(Texto fornecido)

Quando pensamos ou ouvimos a frase “só quero ter uma vida normal”, temos a impressão de que é um desejo simples, que qualquer pessoa pode alcançar sem esforço. Algo como: se é simples, é fácil de conseguir.
Mas não é bem assim que acontece. Esse normal tem um tanto de regras que precisam ser cumpridas e se entende que todas as pessoas chegarão ao mesmo ponto, que a vida será uma linha reta previsível e segura.
E então, vem a vida com seus acontecimentos imprevisíveis. De repente, já não é possível atingir esse normal. A pessoa que antes acreditava na certeza de uma vida linear, no objetivo a ser alcançado porque se esforçou e merecia, agora se vê vítima de uma grande sensação de impotência. Sente-se incapaz de se reorganizar para continuar, sem encontrar sentido, acreditando que não fez o suficiente, que não é boa o suficiente, que todo mundo consegue, menos ela.
Geralmente, é aqui que a terapia começa. Claro, não precisa começar nesse ponto, mas, muitas vezes, é nesse momento que a pessoa procura ajuda. E aqui neste texto, vou colocar algumas perguntas para pensarmos sobre essa ideia de “serei feliz quando atingir a vida que todo mundo tem”.
O que é esse normal?
A primeira pergunta seria: o que é normal para você? Isso porque a ideia de normalidade é extremamente subjetiva. Para alguns, pode ser ter um emprego estável, uma família estruturada e uma rotina previsível. Para outros, pode significar liberdade, experiências intensas e uma vida sem amarras. O que você considera normal pode ser estranho para outra pessoa, e vice-versa.

(Conteúdo dos dados)
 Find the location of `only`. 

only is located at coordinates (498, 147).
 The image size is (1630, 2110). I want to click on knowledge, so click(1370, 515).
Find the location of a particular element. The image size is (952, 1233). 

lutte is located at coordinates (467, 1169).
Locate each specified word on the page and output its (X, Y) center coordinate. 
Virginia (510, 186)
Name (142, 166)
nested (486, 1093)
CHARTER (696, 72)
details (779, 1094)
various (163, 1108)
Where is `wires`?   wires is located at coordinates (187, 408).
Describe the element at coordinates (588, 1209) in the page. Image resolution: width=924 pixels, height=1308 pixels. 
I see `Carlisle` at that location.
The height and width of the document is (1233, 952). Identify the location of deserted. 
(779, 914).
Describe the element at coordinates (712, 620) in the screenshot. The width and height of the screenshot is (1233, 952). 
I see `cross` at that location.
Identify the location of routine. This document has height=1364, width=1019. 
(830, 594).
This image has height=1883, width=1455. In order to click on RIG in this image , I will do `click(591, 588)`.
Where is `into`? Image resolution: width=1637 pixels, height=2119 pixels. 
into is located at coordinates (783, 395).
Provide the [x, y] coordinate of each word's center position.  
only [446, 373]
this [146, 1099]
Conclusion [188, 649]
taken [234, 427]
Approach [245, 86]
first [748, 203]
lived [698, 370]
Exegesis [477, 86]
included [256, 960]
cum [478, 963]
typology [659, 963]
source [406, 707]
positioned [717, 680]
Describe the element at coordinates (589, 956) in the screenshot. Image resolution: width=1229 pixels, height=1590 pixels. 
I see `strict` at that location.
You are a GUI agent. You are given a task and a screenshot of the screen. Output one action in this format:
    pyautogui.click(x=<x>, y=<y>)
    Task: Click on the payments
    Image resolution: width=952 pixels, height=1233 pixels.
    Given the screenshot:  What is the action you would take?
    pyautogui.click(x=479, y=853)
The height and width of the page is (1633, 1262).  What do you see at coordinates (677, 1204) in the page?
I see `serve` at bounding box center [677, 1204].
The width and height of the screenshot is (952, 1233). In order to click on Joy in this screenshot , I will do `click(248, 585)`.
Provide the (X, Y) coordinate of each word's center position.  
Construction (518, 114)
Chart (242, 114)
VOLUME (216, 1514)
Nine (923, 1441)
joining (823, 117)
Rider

(Enunciado da tarefa)
Reescreva o trecho do texto sobre a vida normal que vai de "E então, vem" até "consegue, menos ela.", inclusive, substituindo "impotência" por "frustração".

(Resultado da tarefa)
E então, vem a vida com seus acontecimentos imprevisíveis. De repente, já não é possível atingir esse normal. A pessoa que antes acreditava na certeza de uma vida linear, no objetivo a ser alcançado porque se esforçou e merecia, agora se vê vítima de uma grande sensação de frustração. Sente-se incapaz de se reorganizar para continuar, sem encontrar sentido, acreditando que não fez o suficiente, que não é boa o suficiente, que todo mundo consegue, menos ela.